5. The method of claim 4, wherein the pre-processing of the data on the active molecules comprises at least one of:

screening the active molecules according to a preset quantitative activity data type, wherein the quantitative activity data type is obtained;

removing undefined active molecules and active value abnormal active molecules in the active molecules;

carrying out molecular structure format standardization on the active molecules, and carrying out active molecule duplication elimination according to format standardization results;

and (3) carrying out any one treatment of metal ion removal, deprotonation and hydrogenation on the active molecules.

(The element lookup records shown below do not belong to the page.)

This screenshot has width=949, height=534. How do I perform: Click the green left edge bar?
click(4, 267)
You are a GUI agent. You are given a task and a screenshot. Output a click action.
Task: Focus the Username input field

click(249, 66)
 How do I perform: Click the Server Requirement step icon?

6. The method of claim 1, further comprising, after the screening the potential target proteins for a key target protein matching the target molecule according to the binding activity probability:

identifying a target protein of interest having a three-dimensional structure among the potential target proteins;

inputting the target molecules into the target specificity re-grading function model to obtain the binding activity probability of the target molecules and the target protein, and screening the verification target protein of which the binding activity probability meets the requirement of a preset probability;

when the key target protein comprises each item of the verification target protein, feeding back a verification result that the verification of the key target protein is passed.

7. The method of claim 6, wherein obtaining a target-specific re-scoring function model corresponding to the three-dimensional structure of the target protein of interest comprises:

performing molecular docking treatment on the target molecule and the target protein according to the three-dimensional structure of the target protein;

and combining the energy items of the scoring functions to obtain the target specificity re-scoring function model.

8. An apparatus for screening molecular target proteins, the apparatus comprising:

9. A computer device comprising a memory and a processor, the memory storing a computer program, characterized in that the processor, when executing the computer program, implements the steps of the method of any of claims 1 to 7.

10. A computer-readable storage medium, on which a computer program is stored, which, when being executed by a processor, carries out the steps of the method of any one of claims 1 to 7.